Problem: Starting at the line with "Task: Click the", retype every remaining line of the records exactly. Do not include pictures.
[Provided information Boundary: Start]
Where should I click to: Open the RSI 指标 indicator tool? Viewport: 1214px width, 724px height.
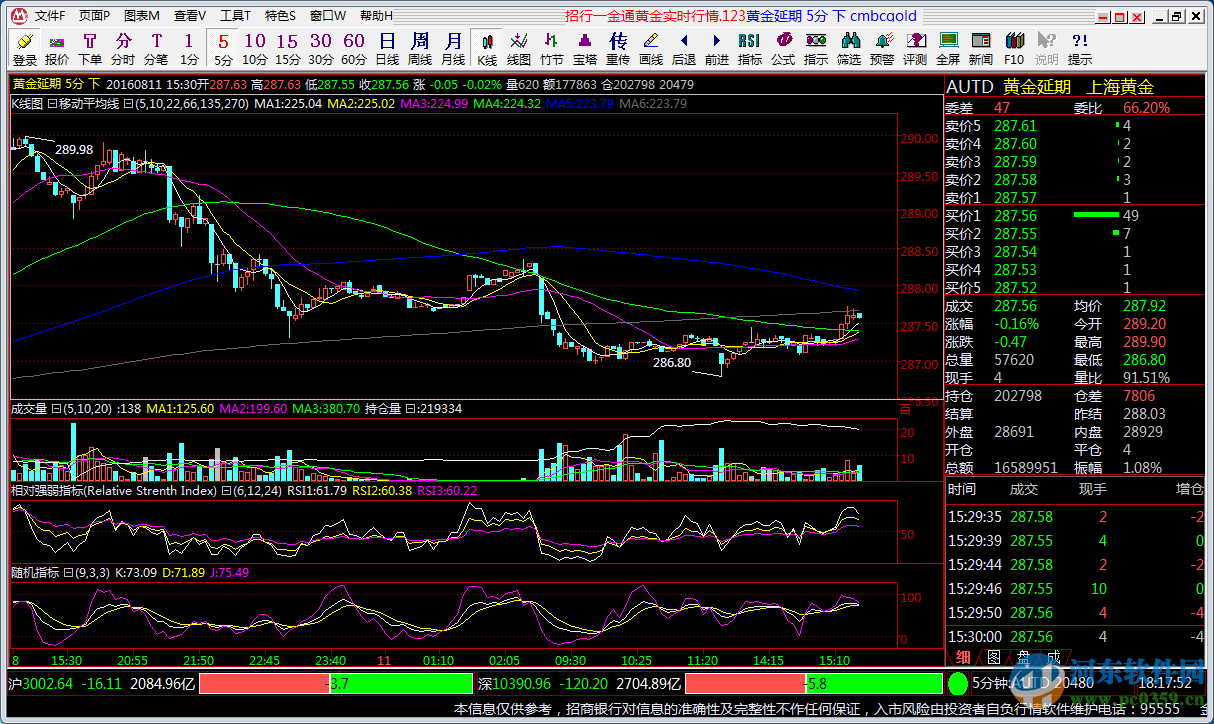coord(749,47)
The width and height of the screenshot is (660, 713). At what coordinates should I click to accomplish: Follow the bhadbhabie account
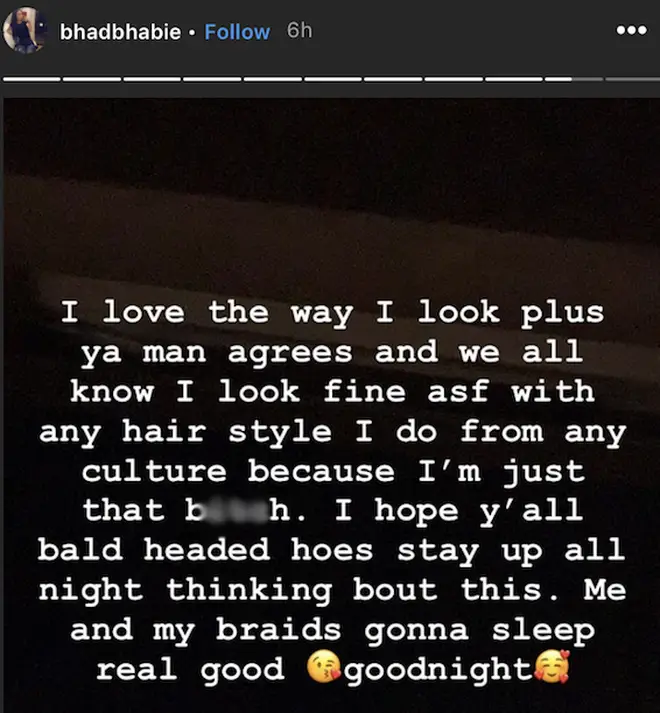coord(237,32)
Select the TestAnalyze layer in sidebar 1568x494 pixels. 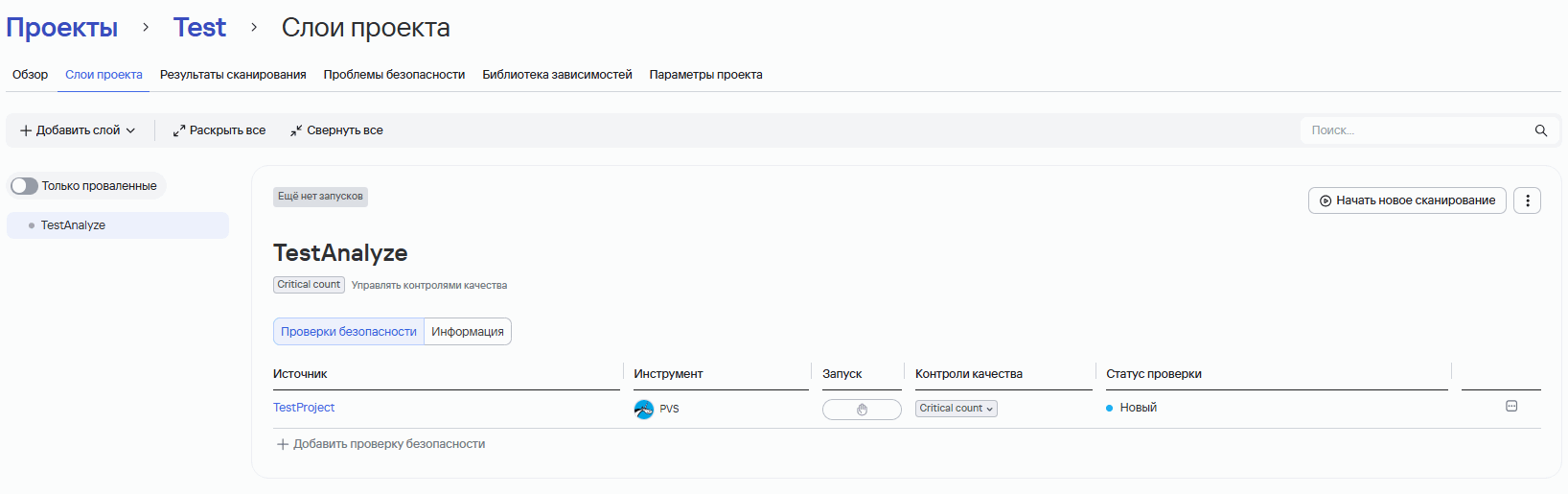coord(73,225)
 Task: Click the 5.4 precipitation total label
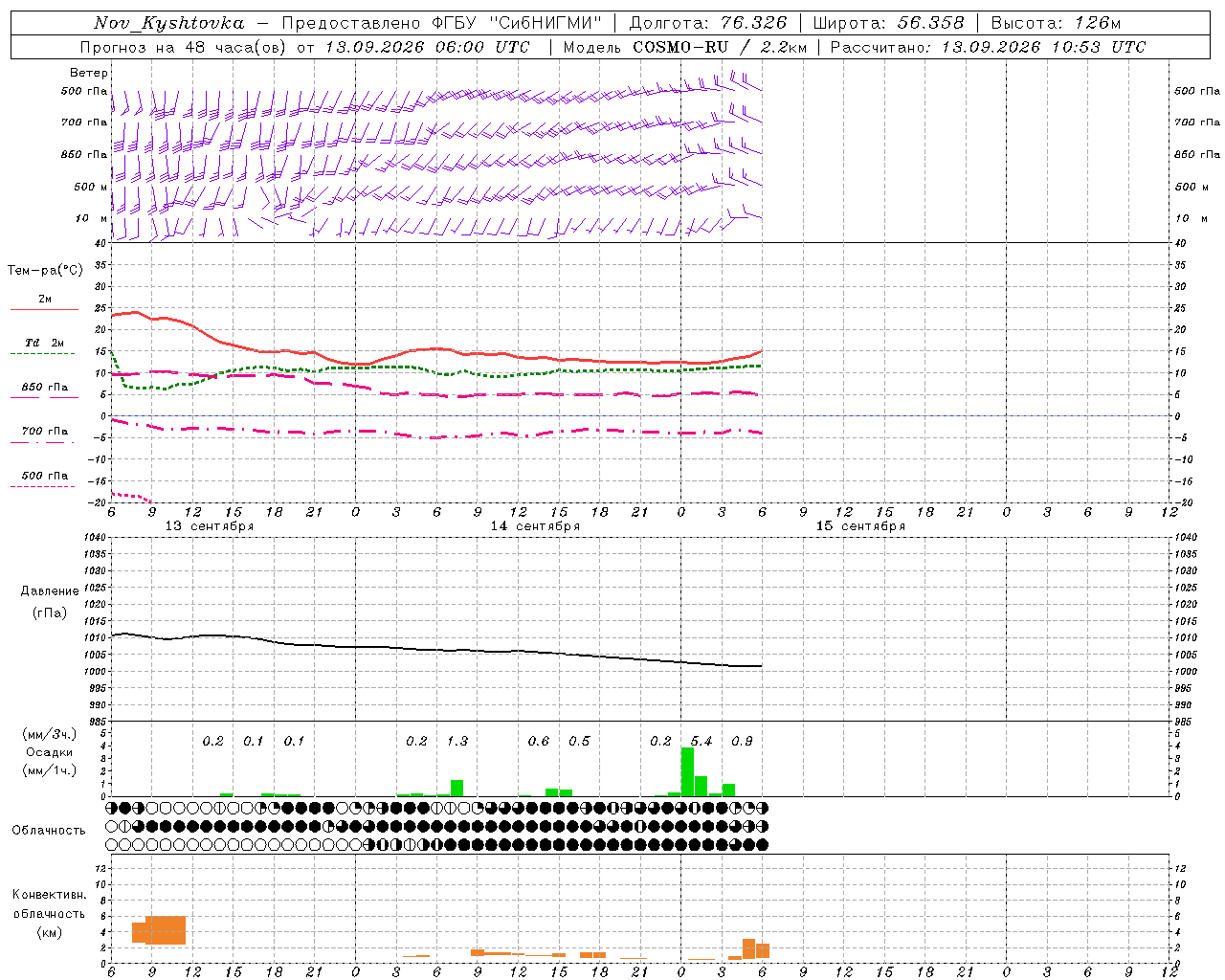[701, 741]
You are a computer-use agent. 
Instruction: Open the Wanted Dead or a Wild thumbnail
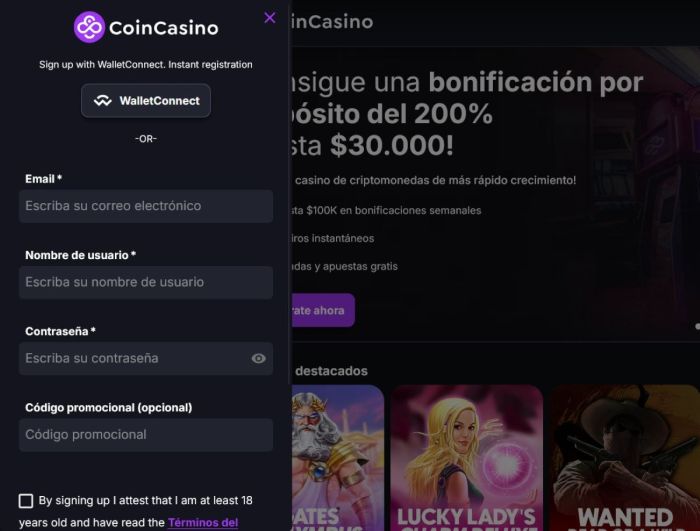[625, 458]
[Provided information Boundary: End]
Task result:
 Task: Click the 5.4 precipitation total label
[701, 741]
You are a computer-use agent. 
Instruction: Open the Wanted Dead or a Wild thumbnail
[625, 458]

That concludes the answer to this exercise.